The assassin’s cool, indifferent gaze raked him over and dismissed him. Damien doubted just asking would be enough to get her to talk. Maybe they’d need a torture chamber after all.
“I don’t think she’s going to tell us anything,” Damien said.
His master smiled, a tiny, evil curl of her lips. “We haven’t begun the interrogation yet. Alden’s just giving her a chance to talk and save herself some pain. I wanted you to see how he proceeds. This isn’t the sort of thing they teach at Sorcery. Pay close attention.”
She whistled two sharp notes. Alden drew a thin stream of power and drove it straight into the assassin’s brain. She tried to conjure a shield to block the probe, but one of the other sorcerers countered her.

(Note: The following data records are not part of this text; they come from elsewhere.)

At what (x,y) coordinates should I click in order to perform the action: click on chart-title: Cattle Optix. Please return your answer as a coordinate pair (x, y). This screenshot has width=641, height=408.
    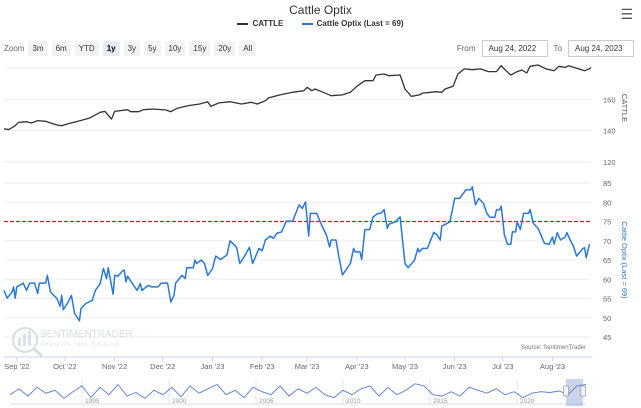
    Looking at the image, I should click on (320, 10).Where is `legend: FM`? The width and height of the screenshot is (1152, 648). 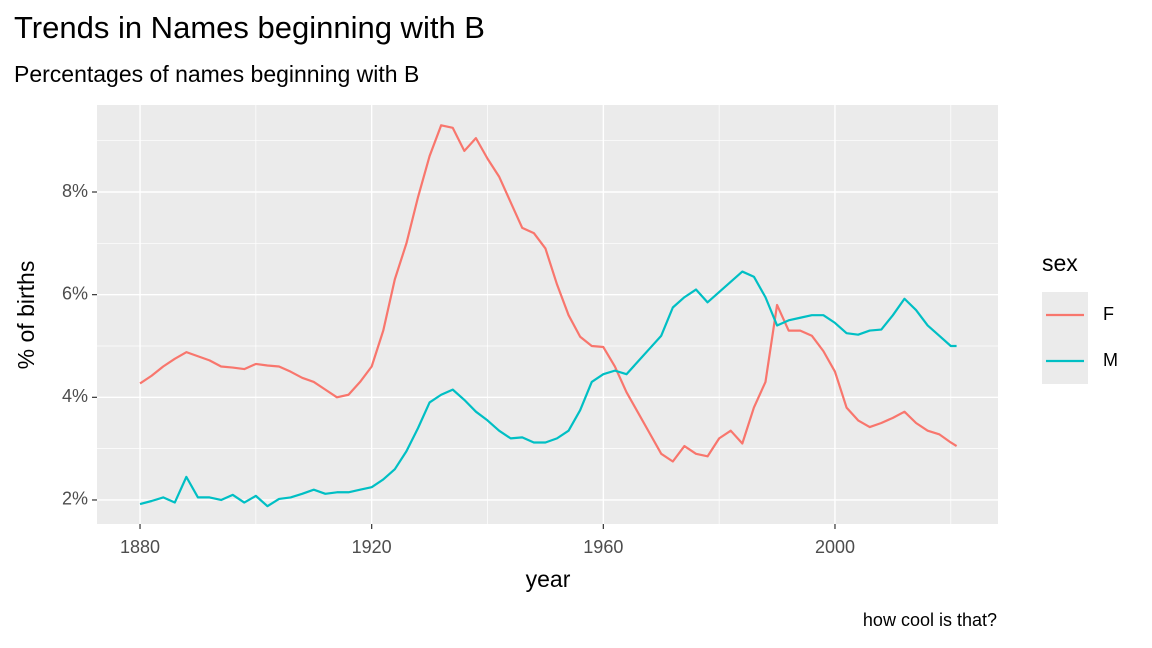 legend: FM is located at coordinates (1080, 338).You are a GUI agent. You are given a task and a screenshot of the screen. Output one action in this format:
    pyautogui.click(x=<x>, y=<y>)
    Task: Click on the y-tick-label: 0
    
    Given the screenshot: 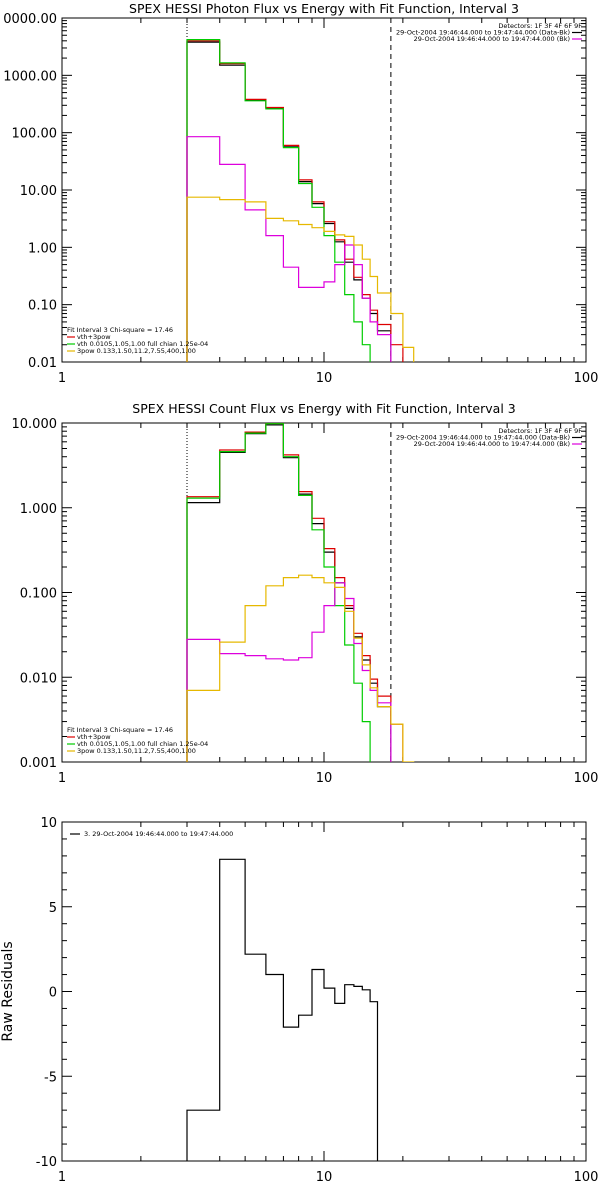 What is the action you would take?
    pyautogui.click(x=53, y=994)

The assassin’s back arched and she screamed. Damien recognized the place Alden stabbed: the pain center of the brain. In healing class they’d learned how to block the flow of pain from a wound to that area, like he’d done for Talon last summer. This looked like the exact opposite of that technique. It never occurred to him to do that.
The questioner shifted his probe to another section of her brain and the screaming stopped. “Who hired you?”
She opened her mouth to speak, but no sound came out. Damien glanced at his master.
“She’s trying to lie, but Alden’s blocked her access to that area of her brain. If she wishes to speak she can only tell the truth. This part of the technique is more important than the pain. If you can’t keep them from lying, torture does no good.”
Damien winced when Alden switched his probe back to the pain center, drawing another scream. For her sake, killer or not, he hoped she told them what they wanted to know. “Do you think she’ll break?”
“They all break eventually.” Her cold, emotionless tone sent a chill up Damien’s spine.